→ **The request**: Reproduce the records below word for word, every line as it stands.

→ **Supplied information**:
## BEGIN

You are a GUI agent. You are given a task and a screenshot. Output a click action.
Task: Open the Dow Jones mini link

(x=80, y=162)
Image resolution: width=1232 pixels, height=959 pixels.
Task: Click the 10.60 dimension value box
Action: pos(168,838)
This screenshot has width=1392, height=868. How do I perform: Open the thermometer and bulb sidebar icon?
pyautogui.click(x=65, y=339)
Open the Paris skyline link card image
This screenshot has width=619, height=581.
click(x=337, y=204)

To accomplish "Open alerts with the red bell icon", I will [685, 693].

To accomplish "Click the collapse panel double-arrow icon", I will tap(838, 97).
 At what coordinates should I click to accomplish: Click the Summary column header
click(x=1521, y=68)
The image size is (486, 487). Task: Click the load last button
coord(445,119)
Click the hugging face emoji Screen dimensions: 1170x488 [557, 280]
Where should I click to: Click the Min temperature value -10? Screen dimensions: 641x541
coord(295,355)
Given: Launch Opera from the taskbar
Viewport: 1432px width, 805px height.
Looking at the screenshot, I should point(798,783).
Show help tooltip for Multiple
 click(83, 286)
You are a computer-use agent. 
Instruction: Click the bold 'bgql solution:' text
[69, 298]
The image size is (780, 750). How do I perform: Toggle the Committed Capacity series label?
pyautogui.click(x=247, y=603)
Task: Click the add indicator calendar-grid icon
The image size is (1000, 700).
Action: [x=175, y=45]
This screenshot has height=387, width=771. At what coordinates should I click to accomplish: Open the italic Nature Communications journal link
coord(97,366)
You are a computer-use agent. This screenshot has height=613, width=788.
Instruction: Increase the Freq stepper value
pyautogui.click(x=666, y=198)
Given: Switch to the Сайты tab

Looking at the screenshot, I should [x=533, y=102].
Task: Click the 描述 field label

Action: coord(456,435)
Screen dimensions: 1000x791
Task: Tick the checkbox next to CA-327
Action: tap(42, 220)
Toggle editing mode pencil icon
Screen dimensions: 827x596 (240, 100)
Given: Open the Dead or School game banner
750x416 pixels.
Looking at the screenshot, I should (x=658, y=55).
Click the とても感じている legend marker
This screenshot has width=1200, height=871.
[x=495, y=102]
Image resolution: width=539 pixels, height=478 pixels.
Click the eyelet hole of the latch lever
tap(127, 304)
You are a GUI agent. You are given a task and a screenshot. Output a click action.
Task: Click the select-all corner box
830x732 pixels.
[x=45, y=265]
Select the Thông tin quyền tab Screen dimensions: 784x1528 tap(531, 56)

## END

→ **Worked answer**:
You are a GUI agent. You are given a task and a screenshot. Output a click action.
Task: Open the Dow Jones mini link

(x=80, y=162)
Image resolution: width=1232 pixels, height=959 pixels.
Task: Click the 10.60 dimension value box
Action: pos(168,838)
This screenshot has width=1392, height=868. How do I perform: Open the thermometer and bulb sidebar icon?
pyautogui.click(x=65, y=339)
Open the Paris skyline link card image
This screenshot has width=619, height=581.
click(x=337, y=204)

To accomplish "Open alerts with the red bell icon", I will [685, 693].

To accomplish "Click the collapse panel double-arrow icon", I will tap(838, 97).
 At what coordinates should I click to accomplish: Click the Summary column header
click(x=1521, y=68)
The image size is (486, 487). Task: Click the load last button
coord(445,119)
Click the hugging face emoji Screen dimensions: 1170x488 [557, 280]
Where should I click to: Click the Min temperature value -10? Screen dimensions: 641x541
coord(295,355)
Given: Launch Opera from the taskbar
Viewport: 1432px width, 805px height.
Looking at the screenshot, I should point(798,783).
Show help tooltip for Multiple
 click(83, 286)
You are a computer-use agent. 
Instruction: Click the bold 'bgql solution:' text
[69, 298]
The image size is (780, 750). How do I perform: Toggle the Committed Capacity series label?
pyautogui.click(x=247, y=603)
Task: Click the add indicator calendar-grid icon
The image size is (1000, 700).
Action: [x=175, y=45]
This screenshot has height=387, width=771. At what coordinates should I click to accomplish: Open the italic Nature Communications journal link
coord(97,366)
You are a computer-use agent. This screenshot has height=613, width=788.
Instruction: Increase the Freq stepper value
pyautogui.click(x=666, y=198)
Given: Switch to the Сайты tab

Looking at the screenshot, I should [x=533, y=102].
Task: Click the 描述 field label

Action: coord(456,435)
Screen dimensions: 1000x791
Task: Tick the checkbox next to CA-327
Action: tap(42, 220)
Toggle editing mode pencil icon
Screen dimensions: 827x596 (240, 100)
Given: Open the Dead or School game banner
750x416 pixels.
Looking at the screenshot, I should (x=658, y=55).
Click the とても感じている legend marker
This screenshot has width=1200, height=871.
[x=495, y=102]
Image resolution: width=539 pixels, height=478 pixels.
Click the eyelet hole of the latch lever
tap(127, 304)
You are a GUI agent. You are given a task and a screenshot. Output a click action.
Task: Click the select-all corner box
830x732 pixels.
[x=45, y=265]
Select the Thông tin quyền tab Screen dimensions: 784x1528 tap(531, 56)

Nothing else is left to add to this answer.